Serves as a first attempt to get publicly available MATLAB code for computing the hypervolume and hypervolume contributions. The implementation is usable in 2D and 3D. For 4D and beyond, it is not so efficient, but it does produce correct results. Contributions are very welcome. The code is also available and maintained in the RODEOlib sourceforge project.
function [lm] = lebesgue_2D(F, ub)
% Efficient method for 2D objective function values
L = sortrows(F',1)';
l = length(L(1,:));
orig=ub(2);
lm = 0;
for i = 1:l
lm = lm + (min((L(1,i) - ub(1)),0) * min((L(2,i) - ub(2)),0));
if L(2,i)<=orig
ub(2) = L(2,i);
end
end
end
Please let me know if there is something fundamentally wrong with my change.
I was using your Lebesgue measure for comparing a few algorithm, but when very few (less than 10) points fall below the reference point, the algorithm produces a negative value. Originally I thought the negative values might happen when no points fall below the reference points and that I could simply replace the negative values with zeroes, but that does not seem to be the case.
Your workaround is not really one that I would use. Rather, you should make sure that you use that same upper bound reference point during the optimization. This way, the hypervolume will always increase.
Thanks for this file, very useful. I have one small problem with it though. I'm using the Lebesgue measure to track the progress of an 2-objective optimisation problem (both objectives are to be minimised). The idea being that if the hypervolume is increasing then the pareto front must be improving. But sometimes the Pareto front can become shorter, because new Pareto points dominate ones that were previously at the upper bound of each objective, and when this happens the hypervolume decreases. So in this case the pareto front is improving (because the new points dominate the old points) but the hypervolume is going down.
I can get around this problem by including the two solutions, from the full set of solutions, that have, respectively, the maximum value for each objective. These solutions are often not on the pareto front (since there are other designs that have a lower value for one or both objectives), so that breaks the rule in your Lebesgue measure that all solutions of F should be non-dominated. Should I worry about this?

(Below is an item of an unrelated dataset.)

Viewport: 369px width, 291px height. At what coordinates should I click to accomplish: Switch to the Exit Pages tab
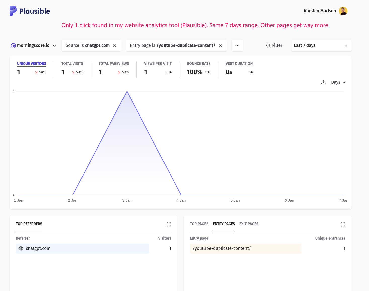point(249,224)
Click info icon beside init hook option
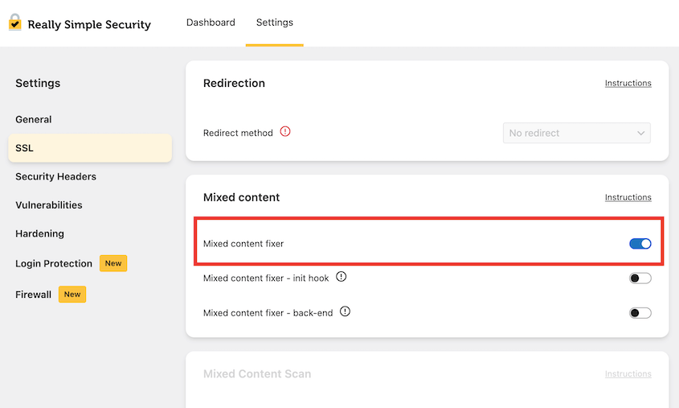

It seems you have found a small bug. Change at line 106 b to ub and it should be fine. I updated the file in this file-exchange (takes a few hours to update, though).
The code works really good when the reference point is the default one (faster and more accurate than the Monte-Carlo approximation)
However, for more than 2 objectives, the result for lebesgue_measure.m and for approximate_hypervolume_ms.m are different unless the reference point is the boundary point containing the maximum of F for each objective (the so-called default ub point).
Am I wrong? Could you give me some feedback?
Thanks,